Giter VIP home page Giter VIP logo

dihard_2019_baseline_alltracks's Introduction

Implementation of diarization baseline for the Second DIHARD Speech Diarization Challenge (DIHARD II). The baseline is based on the system used by JHU in their submission to DIHARD I, with the exception that it omits the Variational-Bayes refinement step:

  • Sell, Gregory, et al. (2018). "Diarization is Hard: Some experiences and lessons learned for the JHU team in the Inaugural DIHARD Challenge." Proceedings of INTERSPEECH 2018. 2808-2812. (paper)

The x-vector extractor and PLDA parameters were trained on VoxCeleb I and II using data augmentation (additive noise and reverberation), while the whitening transformation was learned from the DIHARD II development set.

For further details about the training pipeline, please consult the companion paper to the challenge.

Prerequisites

The following packages are required to run the baseline.

The OPTIONAL components are only required to run the track 2 and track 4 recipes.

Additionally, you will need to obtain the relevant data releases from LDC and University of Sheffield:

  • DIHARD II development set (LDC2019E31)

  • DIHARD II evaluation set (LDC2019E32)

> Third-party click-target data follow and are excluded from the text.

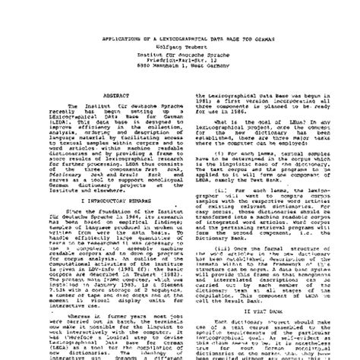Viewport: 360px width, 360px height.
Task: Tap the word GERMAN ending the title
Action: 265,16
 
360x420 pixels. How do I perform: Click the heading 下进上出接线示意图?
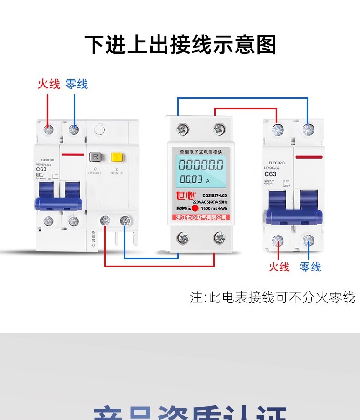[x=180, y=46]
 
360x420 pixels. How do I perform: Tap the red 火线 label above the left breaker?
[x=49, y=84]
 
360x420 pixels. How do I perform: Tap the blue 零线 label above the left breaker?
[x=76, y=84]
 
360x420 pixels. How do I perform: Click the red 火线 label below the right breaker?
[x=279, y=267]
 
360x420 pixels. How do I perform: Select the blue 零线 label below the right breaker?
[x=310, y=267]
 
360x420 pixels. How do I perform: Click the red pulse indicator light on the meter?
[x=195, y=209]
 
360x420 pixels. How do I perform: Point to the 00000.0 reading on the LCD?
[x=201, y=164]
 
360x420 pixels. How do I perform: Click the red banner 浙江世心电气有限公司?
[x=201, y=217]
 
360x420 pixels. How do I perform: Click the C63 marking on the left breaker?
[x=41, y=170]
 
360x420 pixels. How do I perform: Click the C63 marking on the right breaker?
[x=270, y=174]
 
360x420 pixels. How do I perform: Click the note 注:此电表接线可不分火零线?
[x=272, y=297]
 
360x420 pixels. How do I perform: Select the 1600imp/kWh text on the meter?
[x=215, y=209]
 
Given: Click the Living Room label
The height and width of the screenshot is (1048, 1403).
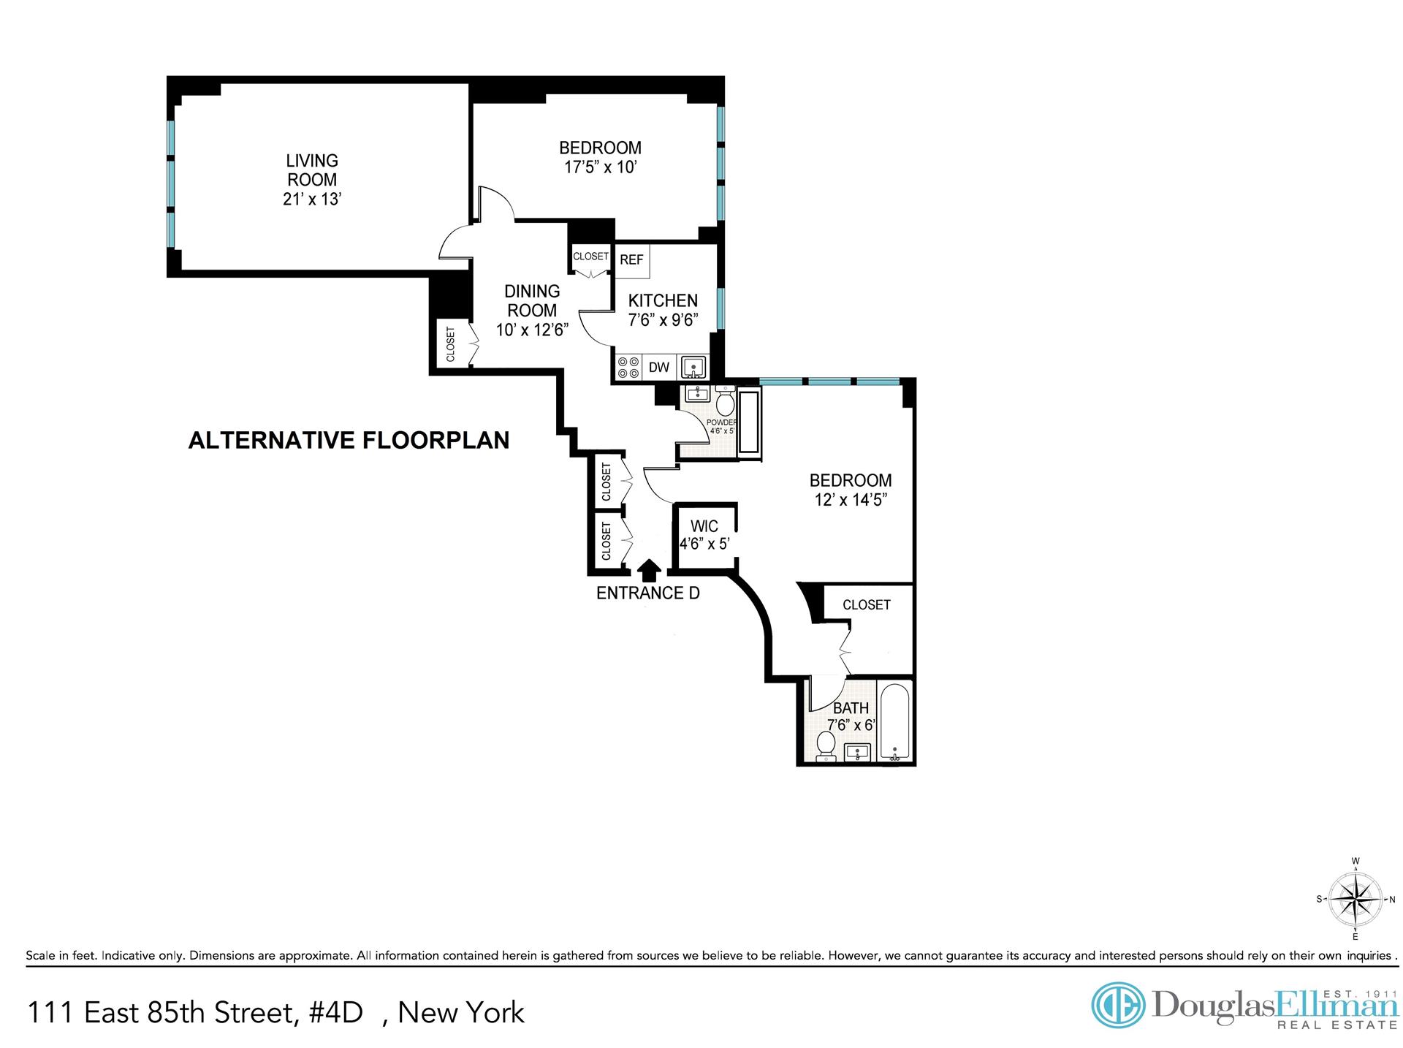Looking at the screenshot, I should coord(312,170).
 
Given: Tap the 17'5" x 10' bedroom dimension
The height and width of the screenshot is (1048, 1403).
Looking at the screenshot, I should coord(600,167).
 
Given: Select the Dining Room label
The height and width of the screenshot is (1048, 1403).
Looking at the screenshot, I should coord(532,301).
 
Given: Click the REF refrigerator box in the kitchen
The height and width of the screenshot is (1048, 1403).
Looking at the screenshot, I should coord(632,260).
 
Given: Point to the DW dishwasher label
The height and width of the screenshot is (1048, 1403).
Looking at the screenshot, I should coord(658,368).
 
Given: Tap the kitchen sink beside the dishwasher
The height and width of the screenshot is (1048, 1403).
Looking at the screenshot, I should coord(693,367).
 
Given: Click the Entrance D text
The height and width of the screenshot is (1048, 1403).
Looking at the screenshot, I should coord(647,593).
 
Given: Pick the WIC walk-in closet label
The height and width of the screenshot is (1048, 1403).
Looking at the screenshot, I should coord(704,526).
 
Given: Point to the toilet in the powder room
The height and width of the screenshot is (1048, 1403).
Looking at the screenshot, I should coord(726,403).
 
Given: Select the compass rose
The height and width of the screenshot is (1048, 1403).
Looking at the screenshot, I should coord(1356,899).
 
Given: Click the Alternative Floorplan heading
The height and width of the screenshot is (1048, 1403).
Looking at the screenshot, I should coord(349,440).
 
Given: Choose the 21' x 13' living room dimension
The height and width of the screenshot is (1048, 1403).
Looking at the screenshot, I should coord(312,200).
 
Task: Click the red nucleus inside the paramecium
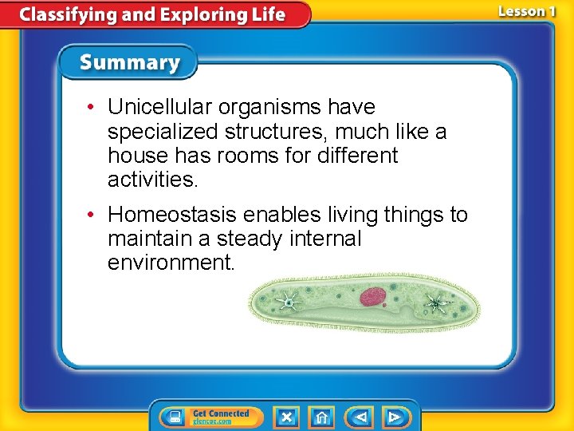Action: point(372,298)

  • CHiME-5 training, development, and evaluation sets

For instructions on obtaining these sets, please consult the DIHARD II website.

Installation

To install the baseline and all its prerequisites, clone the repo:

git clone https://github.com/iiscleap/DIHARD_2019_baseline_alltracks.git

And run the the installation scripts in the tools/ directory:

cd DIHARD_2019_baseline_alltracks/tools
./install_kaldi.sh
./install_dscore.sh
./install_den.sh

If you do not intend to run the track 2 or track 4 recipes, you may omit the call to install_den.sh.

Please check the output of these scripts to ensure that installation has succeeded. If succesful, you should see Successfully installed {Kaldi,dscore,denoising/VAD software}. printed at the end. If installation of a component fails, please consult the output of the relevant installation script for additional details.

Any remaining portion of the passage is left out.